Convert the lines from the one containing "Task: Select div#root in the breadcrumb bar" through the one containing "Action: tap(184, 858)", both included, into a two-column CSV with the columns request and response: each row gives one request's text and its answer, each in a single quoted field with line breaks replaced by spaces.

EXCERPTED DATA:
= = = = =
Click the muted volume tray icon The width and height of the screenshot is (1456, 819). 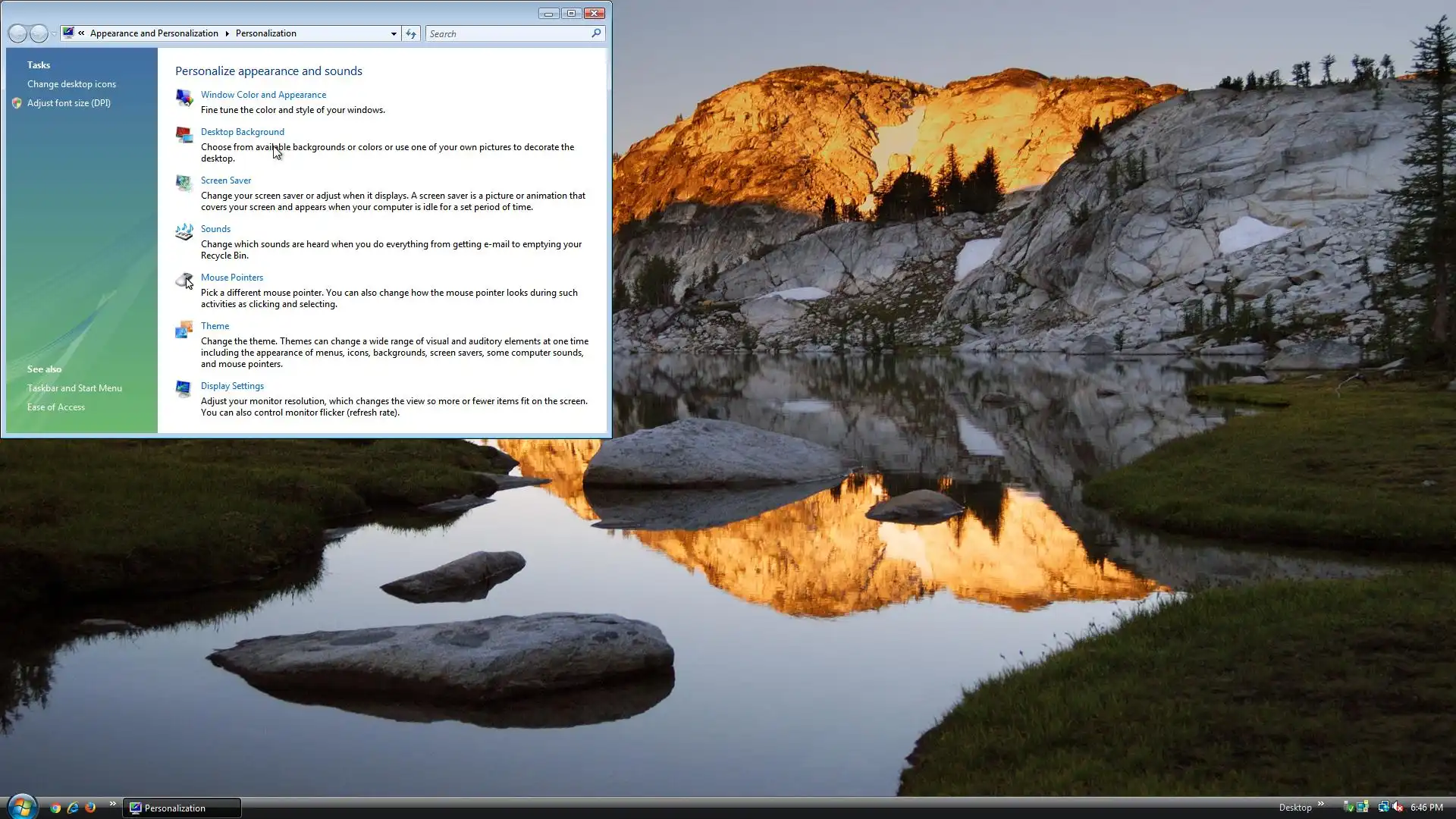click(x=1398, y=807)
= = = = =
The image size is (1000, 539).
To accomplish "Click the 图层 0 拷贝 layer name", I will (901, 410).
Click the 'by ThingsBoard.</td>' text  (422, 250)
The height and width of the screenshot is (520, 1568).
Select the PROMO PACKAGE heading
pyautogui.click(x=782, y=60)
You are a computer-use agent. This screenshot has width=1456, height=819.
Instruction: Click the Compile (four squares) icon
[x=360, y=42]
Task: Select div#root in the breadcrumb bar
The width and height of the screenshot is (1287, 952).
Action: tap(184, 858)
= = = = =
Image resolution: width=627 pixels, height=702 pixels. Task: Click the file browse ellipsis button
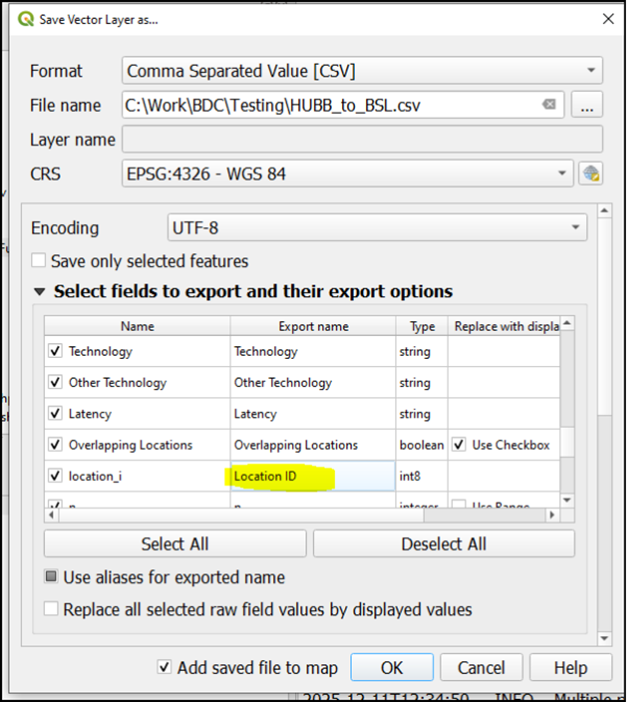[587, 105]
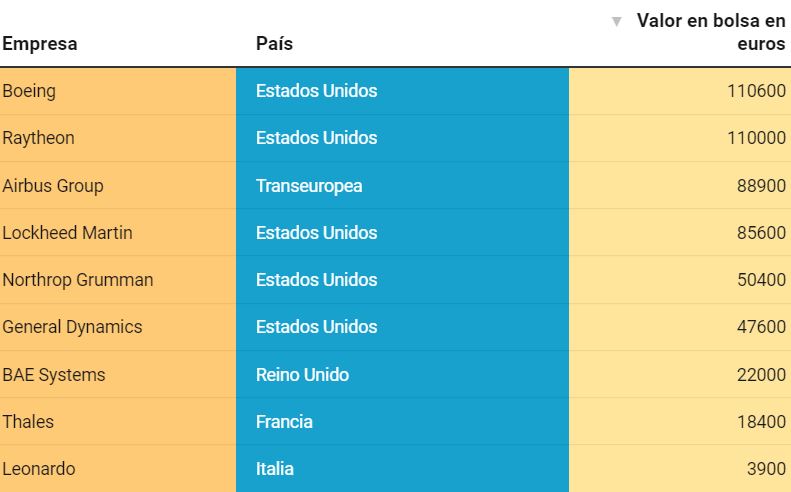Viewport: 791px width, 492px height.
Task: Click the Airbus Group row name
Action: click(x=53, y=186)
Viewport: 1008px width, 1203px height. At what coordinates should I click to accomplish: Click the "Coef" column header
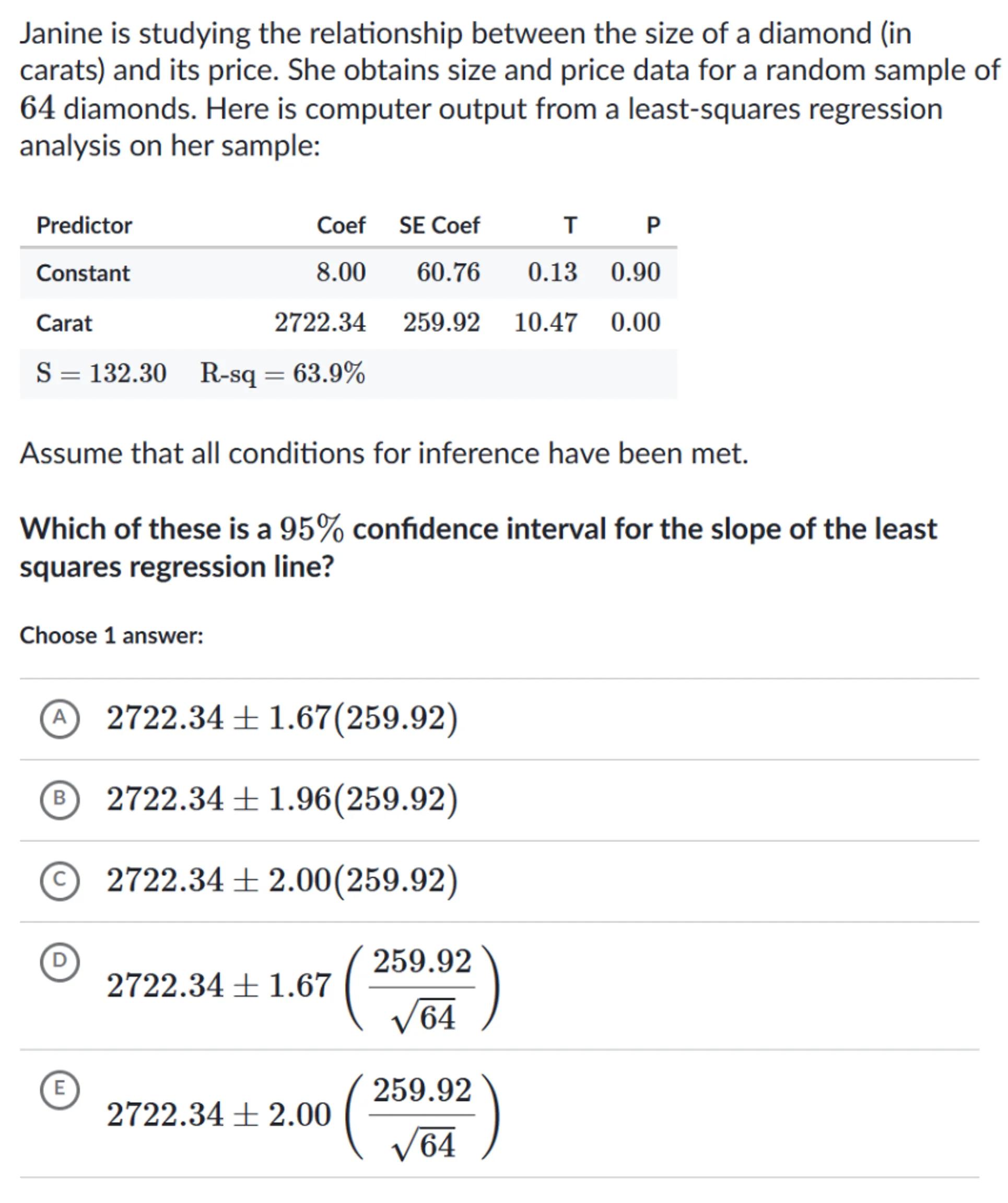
= = = = =
TASK SOLUTION:
request,response
"Task: Select div#root in the breadcrumb bar The width and height of the screenshot is (1287, 952).","Action: tap(184, 858)"